Ariane 5 is different from Ariane 4 and apparently they saved some
money in not recertifying all the software.
|
5111.3 | | DECWET::LYON | Bob Lyon, DECmessageQ Engineering | Wed Jan 29 1997 17:57 | 18 |
| re: .2
> I haven't really followe the Ariane story - what I initially read here
> (in Munich) said it _was_ a software error. Whether it was like
> described in .0 I don't know though I have the impression whoever wrote
> it used his/her journalistic freedom.
The full report can be read at:
http://www.esrin.esa.it/htdocs/tidc/Press/Press96/ariane5rep.html
> Ariane 5 is different from Ariane 4 and apparently they saved some
> money in not recertifying all the software.

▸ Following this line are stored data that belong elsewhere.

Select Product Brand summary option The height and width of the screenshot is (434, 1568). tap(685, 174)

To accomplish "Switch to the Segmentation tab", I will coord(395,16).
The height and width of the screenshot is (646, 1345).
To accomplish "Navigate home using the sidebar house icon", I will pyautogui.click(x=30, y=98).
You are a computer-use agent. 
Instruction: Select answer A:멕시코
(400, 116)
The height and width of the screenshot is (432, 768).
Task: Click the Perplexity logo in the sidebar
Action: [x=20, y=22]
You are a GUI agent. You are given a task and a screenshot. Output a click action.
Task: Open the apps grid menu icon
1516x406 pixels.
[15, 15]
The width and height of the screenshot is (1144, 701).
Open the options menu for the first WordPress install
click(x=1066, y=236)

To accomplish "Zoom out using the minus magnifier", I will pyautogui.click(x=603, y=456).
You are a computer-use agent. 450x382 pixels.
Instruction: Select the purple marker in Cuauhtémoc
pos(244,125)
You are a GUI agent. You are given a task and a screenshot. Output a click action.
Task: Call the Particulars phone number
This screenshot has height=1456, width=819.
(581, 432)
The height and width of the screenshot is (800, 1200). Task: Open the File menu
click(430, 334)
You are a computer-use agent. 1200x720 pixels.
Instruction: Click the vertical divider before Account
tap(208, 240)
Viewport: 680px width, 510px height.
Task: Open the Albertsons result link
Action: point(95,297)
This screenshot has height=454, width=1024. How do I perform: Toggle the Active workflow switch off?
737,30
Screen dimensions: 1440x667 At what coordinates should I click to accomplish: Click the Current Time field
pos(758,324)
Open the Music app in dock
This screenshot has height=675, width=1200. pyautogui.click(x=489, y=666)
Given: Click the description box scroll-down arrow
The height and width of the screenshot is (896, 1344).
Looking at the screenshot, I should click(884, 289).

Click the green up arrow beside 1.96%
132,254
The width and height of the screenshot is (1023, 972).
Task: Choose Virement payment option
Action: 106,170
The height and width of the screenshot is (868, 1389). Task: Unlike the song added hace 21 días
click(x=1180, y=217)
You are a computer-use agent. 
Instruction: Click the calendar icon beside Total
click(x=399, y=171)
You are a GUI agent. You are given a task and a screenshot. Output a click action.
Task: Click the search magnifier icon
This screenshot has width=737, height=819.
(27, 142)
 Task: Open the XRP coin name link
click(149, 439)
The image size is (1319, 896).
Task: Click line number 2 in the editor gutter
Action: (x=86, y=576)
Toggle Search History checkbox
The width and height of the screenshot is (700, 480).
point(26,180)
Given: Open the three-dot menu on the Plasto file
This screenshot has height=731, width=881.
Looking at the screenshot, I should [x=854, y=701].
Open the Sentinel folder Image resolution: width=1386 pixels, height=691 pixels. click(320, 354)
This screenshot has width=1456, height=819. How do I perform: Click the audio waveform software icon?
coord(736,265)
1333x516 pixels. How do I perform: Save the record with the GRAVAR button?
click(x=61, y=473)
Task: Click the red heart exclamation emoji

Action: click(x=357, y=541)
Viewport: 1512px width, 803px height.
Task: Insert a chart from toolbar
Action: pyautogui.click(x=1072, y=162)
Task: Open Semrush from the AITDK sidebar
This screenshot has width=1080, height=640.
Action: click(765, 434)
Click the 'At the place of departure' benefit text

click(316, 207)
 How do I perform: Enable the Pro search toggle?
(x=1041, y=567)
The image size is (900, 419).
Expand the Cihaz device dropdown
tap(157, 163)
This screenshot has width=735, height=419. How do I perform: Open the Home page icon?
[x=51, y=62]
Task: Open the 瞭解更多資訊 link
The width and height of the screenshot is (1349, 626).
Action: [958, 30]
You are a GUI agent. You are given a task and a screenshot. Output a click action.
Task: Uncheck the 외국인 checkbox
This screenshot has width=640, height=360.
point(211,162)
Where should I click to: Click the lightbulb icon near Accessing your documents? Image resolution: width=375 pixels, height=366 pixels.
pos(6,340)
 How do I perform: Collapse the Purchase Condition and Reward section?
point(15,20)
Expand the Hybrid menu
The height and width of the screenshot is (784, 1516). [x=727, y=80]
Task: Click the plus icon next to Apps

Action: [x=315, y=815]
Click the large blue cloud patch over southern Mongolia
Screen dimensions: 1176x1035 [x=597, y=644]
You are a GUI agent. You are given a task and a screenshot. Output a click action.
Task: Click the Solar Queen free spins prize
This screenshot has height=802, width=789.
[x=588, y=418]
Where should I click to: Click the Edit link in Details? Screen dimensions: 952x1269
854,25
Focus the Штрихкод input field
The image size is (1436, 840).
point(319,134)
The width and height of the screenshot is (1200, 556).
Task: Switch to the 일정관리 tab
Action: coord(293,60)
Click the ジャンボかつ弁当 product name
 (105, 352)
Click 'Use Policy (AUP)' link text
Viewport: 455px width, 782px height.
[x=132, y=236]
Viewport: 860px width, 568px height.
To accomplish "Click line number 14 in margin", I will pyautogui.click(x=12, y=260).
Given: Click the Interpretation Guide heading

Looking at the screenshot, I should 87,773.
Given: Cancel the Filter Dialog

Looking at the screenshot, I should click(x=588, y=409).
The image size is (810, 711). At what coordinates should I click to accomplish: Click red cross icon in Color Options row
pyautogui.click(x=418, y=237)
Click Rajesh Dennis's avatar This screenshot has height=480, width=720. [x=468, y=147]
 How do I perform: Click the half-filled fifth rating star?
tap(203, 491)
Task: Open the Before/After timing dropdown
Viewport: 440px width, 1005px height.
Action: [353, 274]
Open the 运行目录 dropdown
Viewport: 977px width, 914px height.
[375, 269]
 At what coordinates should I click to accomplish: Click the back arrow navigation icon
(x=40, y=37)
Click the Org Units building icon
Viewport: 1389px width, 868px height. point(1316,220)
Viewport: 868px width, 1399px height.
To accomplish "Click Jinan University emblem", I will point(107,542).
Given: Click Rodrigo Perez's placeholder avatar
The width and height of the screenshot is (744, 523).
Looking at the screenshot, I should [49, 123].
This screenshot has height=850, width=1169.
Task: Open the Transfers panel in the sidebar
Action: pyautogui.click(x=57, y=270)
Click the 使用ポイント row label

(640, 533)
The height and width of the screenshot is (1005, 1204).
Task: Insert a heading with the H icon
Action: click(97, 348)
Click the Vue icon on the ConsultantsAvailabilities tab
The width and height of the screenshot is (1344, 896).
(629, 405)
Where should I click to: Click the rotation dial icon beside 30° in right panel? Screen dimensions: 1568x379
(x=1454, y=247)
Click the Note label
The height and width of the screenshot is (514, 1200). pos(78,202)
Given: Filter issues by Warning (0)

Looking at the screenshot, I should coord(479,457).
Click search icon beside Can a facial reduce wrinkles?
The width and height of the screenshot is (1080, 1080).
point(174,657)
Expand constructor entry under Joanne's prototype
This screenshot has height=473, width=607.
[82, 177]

One wonders if they saved more than the several hundred million that was lost
when Ariane 501 went boom ...
Bob
|
5111.4 | | DECWET::FARLEE | Insufficient Virtual um...er.... | Wed Jan 29 1997 18:00 | 23 |
| You can get the full, original Ariane5 report from ESA at:
http://www.esrin.esa.it/htdocs/tidc/Press/Press96/ariane5rep.html
There are many lessons for us in this story, and many of them fall
into two corners:
Arrogance can be dangerous:
The software philosophy was that systemic software failures were
not a possibility. If a component failed, it must be a physical
failure, thus the only response is to shut it down and switch to
the alternate. This is useless in the case of a software bug which
will faithfully fail on both processors.
Cutting corners in testing can also be dangerous:
Ariane5 re-used Ariane4 software. It worked on Airane4, right?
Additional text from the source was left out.